# Linear Regression

## Model Specification

$$y = X\beta + \epsilon$$ 

Here $y\in N\times1$ is a vector of independent variables, $X\in N\times (p+1)$ is the design matrix, usually including the intercept - thus there are $p$ regressors, and $\beta\in p\times 1$ are the intercept or slope coefficients. $E(\epsilon)=0$. 

### Key assumptions and the OLS estimator
The usual Ordinary Least Square *assumptions* are

- A1: **Conditional Independence or Exogeneity** $E(\epsilon_n|x_n)=0$: the error term conditioning on the corresponding regressors (not on other regressors $x_m$ where $m\neq n$) has a mean of zero.
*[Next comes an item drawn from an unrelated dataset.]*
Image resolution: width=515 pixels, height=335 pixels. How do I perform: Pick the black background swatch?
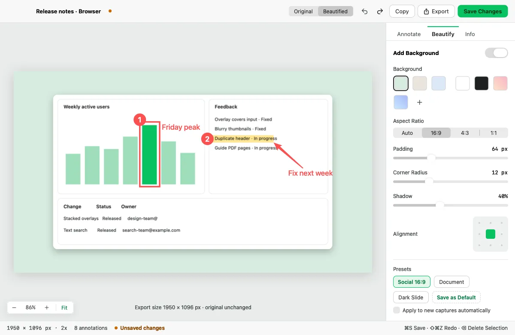coord(482,83)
If $X$ is normalized, this also implies $X$ is not correlated with $\epsilon$.
- A2: **i.i.d** $(x_n, y_n), n=1,\dots, N$ are i.i.d. **Note**: can be relaxed when talking about autocorrelatedness in time-series regression.
- A3: **No outliers**: $X$ and $y$ have nonzero finite fourth moments, i.e. outliers are unlikely. This serves as a reminder that the OLS estimators can be very sensitive to outliers, and hence somehow justifies the need of winsorization - the flooring and ceiling of $X$ and $y$ values at their high- and low-percent quantiles.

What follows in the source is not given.